A churning sound in the precordial region (also known as the mill-wheel murmur) is consistent with air in the heart chambers. This finding is characteristic of venous air embolism. Other common features of this condition include sudden hypotension, tachycardia, jugular vein distension, signs of respiratory distress, and, in patients who are being mechanically ventilated, a sudden fall in end-tidal carbon dioxide.

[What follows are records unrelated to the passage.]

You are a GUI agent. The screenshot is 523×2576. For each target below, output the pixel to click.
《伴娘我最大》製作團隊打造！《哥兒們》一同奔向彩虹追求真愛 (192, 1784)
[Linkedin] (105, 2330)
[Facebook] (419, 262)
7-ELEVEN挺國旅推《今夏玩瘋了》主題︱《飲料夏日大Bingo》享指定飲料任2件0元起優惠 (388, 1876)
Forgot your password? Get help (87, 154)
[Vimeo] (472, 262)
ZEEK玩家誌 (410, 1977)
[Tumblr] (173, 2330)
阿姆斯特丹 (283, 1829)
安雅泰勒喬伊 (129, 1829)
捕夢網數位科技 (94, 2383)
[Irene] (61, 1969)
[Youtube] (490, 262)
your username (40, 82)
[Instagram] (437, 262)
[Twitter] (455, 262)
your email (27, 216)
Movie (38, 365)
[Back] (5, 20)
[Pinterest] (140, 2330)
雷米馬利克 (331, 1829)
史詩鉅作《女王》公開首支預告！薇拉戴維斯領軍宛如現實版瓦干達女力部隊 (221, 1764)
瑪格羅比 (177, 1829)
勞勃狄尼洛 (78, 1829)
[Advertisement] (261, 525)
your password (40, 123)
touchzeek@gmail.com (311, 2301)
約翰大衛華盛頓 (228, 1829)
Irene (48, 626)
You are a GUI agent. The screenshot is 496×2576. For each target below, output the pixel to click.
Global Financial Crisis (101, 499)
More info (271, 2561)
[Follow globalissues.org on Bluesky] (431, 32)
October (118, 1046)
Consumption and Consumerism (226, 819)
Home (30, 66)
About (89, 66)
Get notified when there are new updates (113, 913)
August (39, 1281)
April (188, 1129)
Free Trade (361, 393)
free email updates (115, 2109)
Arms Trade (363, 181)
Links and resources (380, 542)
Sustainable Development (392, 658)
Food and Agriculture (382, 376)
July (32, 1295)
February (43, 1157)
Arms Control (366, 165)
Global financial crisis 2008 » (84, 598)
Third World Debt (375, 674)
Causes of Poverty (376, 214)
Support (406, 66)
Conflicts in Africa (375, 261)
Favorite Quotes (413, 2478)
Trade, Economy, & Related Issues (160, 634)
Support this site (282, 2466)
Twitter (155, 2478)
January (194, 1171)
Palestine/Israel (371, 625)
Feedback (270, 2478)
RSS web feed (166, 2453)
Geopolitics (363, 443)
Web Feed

Venous air embolism develops when air enters the venous circulation. This can occur during neurosurgical procedures, especially those that require the patient to be in a sitting position. In this position, the negative (subatmospheric) pressure of the cranial veins due to them being at a higher level than the heart can result in air being sucked into the cranial veins. Other causes of venous air embolism include vascular interventions (e.g., insertion or removal of central venous catheters), penetrating lung injuries, and barotrauma. Management procedures depend on the suspected site of embolism and include compression of the suspected entry site, correction of hypoxia and hypotension, and placing the patient in a head-down position (e.g., Trendelenburg position) or in the left lateral decubitus position (Durant maneuver), both of which help trap the air emboli in the right ventricular apex and therefore prevent further obstruction of the pulmonary outflow tract. If the patient remains unstable following these procedures, direct aspiration of air through a central venous catheter may be considered.
Epinephrine and high-dose corticosteroids are indicated in anaphylactic shock, which can manifest with sudden onset tachycardia, hypotension, signs of respiratory distress (e.g., hypoxia, wheezing), and a decrease in end-tidal carbon dioxide. Many agents used in the operating room (e.g., neuromuscular blocking agents, antibiotics) can lead to anaphylaxis. However, jugular vein distension and a mill-wheel murmur are characteristic of venous air embolism, not anaphylactic shock. Although vasopressors can be used in hemodynamically unstable patients with venous air embolism, steroids are not generally recommended.